(Data items)
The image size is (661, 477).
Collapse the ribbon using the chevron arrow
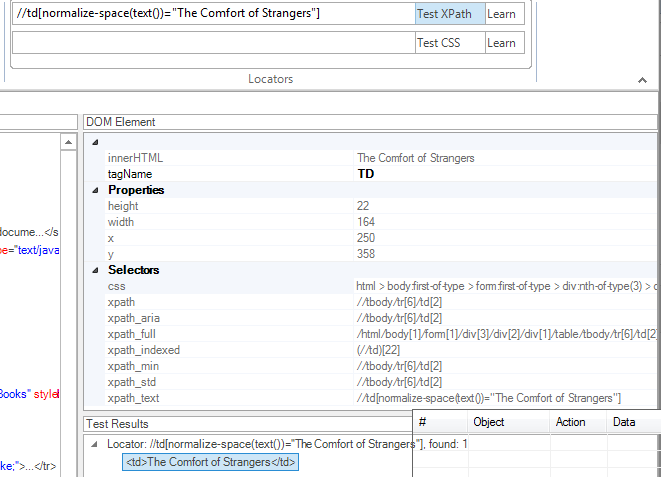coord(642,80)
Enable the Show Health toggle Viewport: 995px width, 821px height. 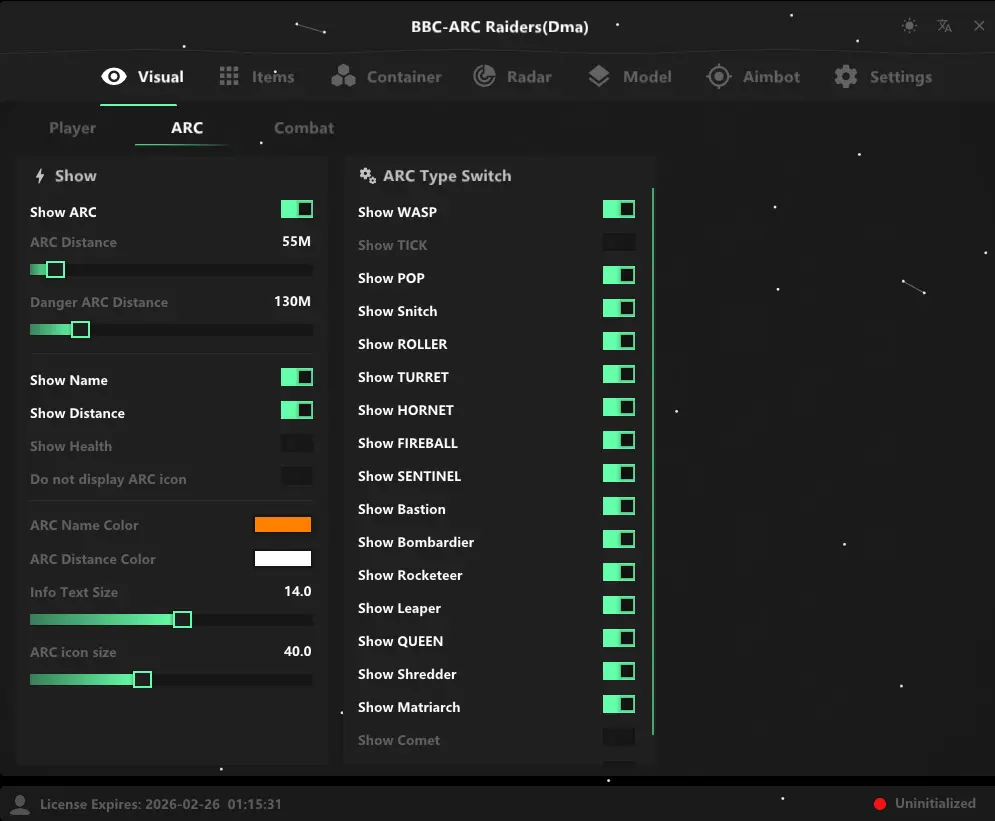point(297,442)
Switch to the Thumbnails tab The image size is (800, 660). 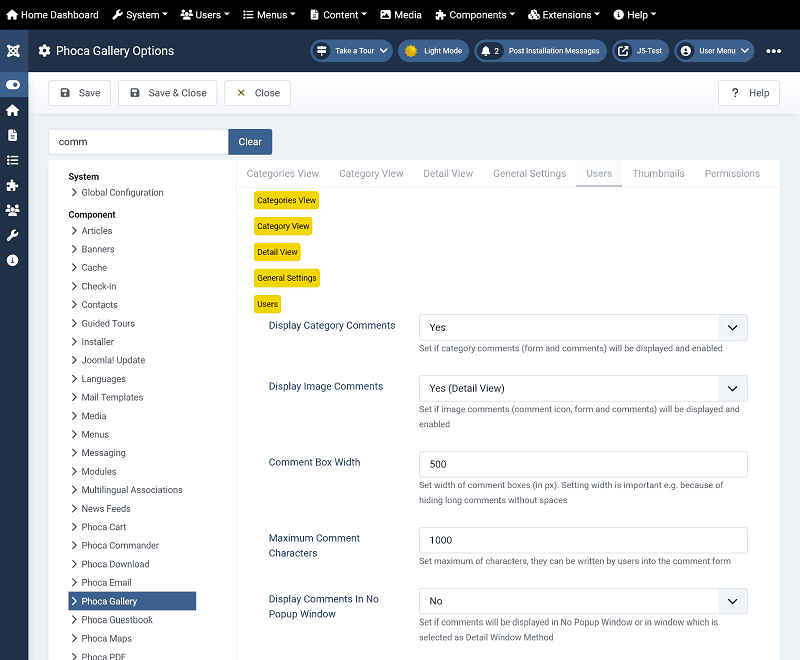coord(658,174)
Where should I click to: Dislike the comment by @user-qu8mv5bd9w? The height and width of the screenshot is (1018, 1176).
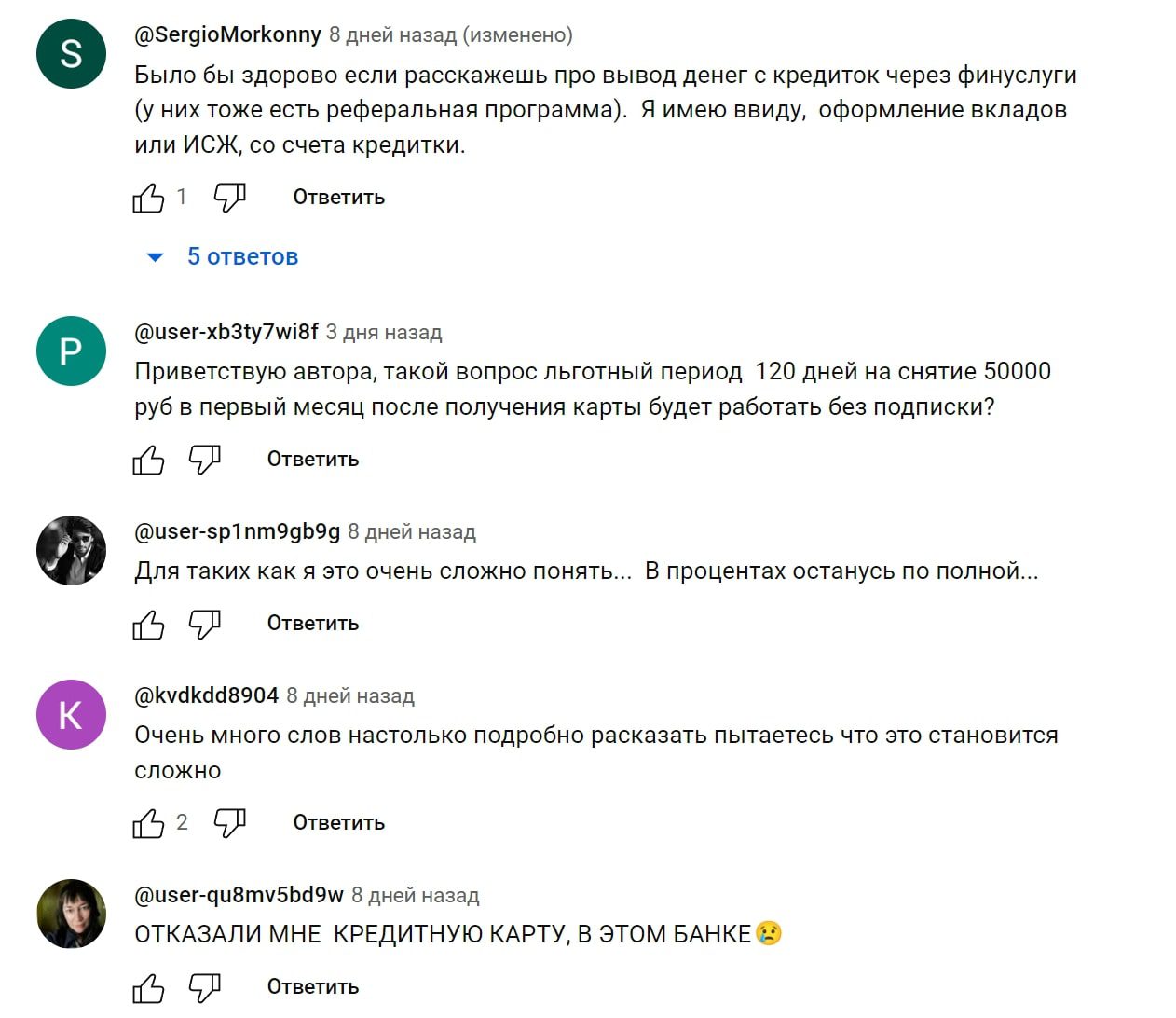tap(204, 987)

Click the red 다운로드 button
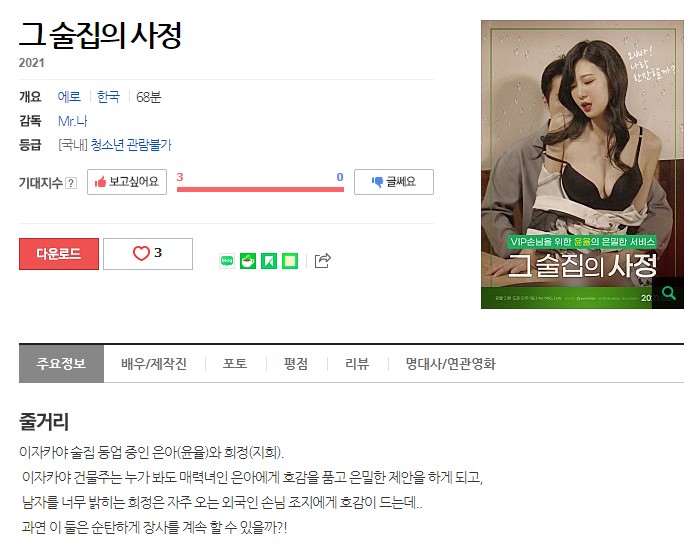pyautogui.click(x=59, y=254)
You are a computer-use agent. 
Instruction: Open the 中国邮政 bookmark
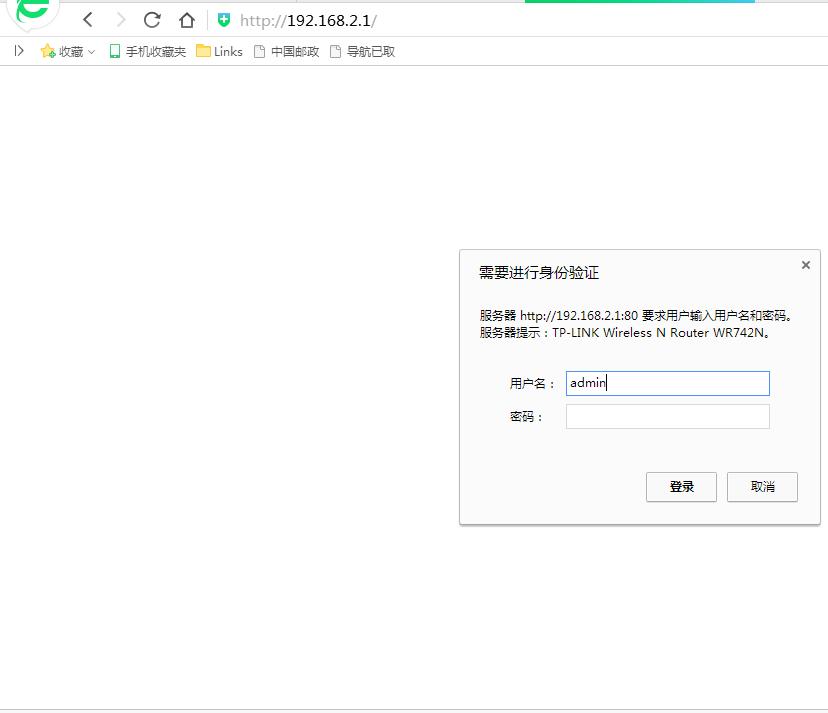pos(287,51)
==
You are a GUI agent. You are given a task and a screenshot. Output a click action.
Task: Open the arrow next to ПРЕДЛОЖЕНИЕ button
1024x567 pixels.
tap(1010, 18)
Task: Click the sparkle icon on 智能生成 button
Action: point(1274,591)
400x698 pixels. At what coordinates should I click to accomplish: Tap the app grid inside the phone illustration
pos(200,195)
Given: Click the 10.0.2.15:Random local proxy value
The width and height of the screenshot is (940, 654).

**YOUR INSTRUCTIONS**
Among the lines above, return each one holding the string "agent".

**ANSWER TO THE PROBLEM**
You are a computer-use agent. 
You are a GUI agent. You are given a task and a screenshot. Output a click action.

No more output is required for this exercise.